## Activity
Go through the data and copy each line where the string "screenshot" appears.

## Records supplied
::::

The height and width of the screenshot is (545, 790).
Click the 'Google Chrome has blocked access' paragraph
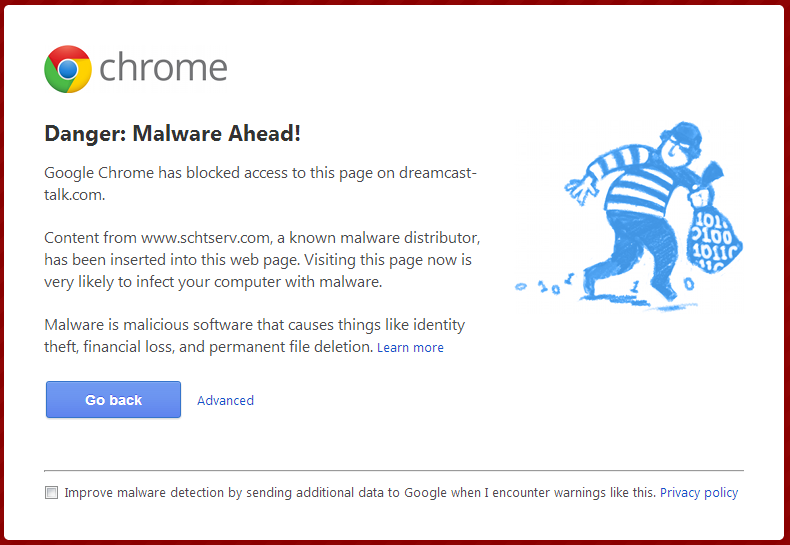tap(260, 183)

::::

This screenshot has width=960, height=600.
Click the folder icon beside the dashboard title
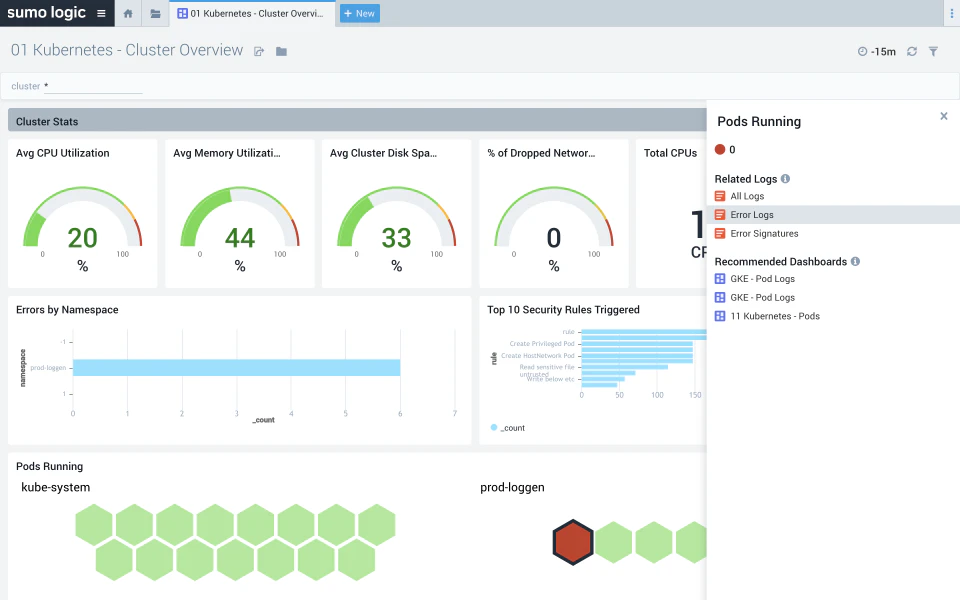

::::

## Solution to this problem
The height and width of the screenshot is (545, 790).
This screenshot has width=960, height=600.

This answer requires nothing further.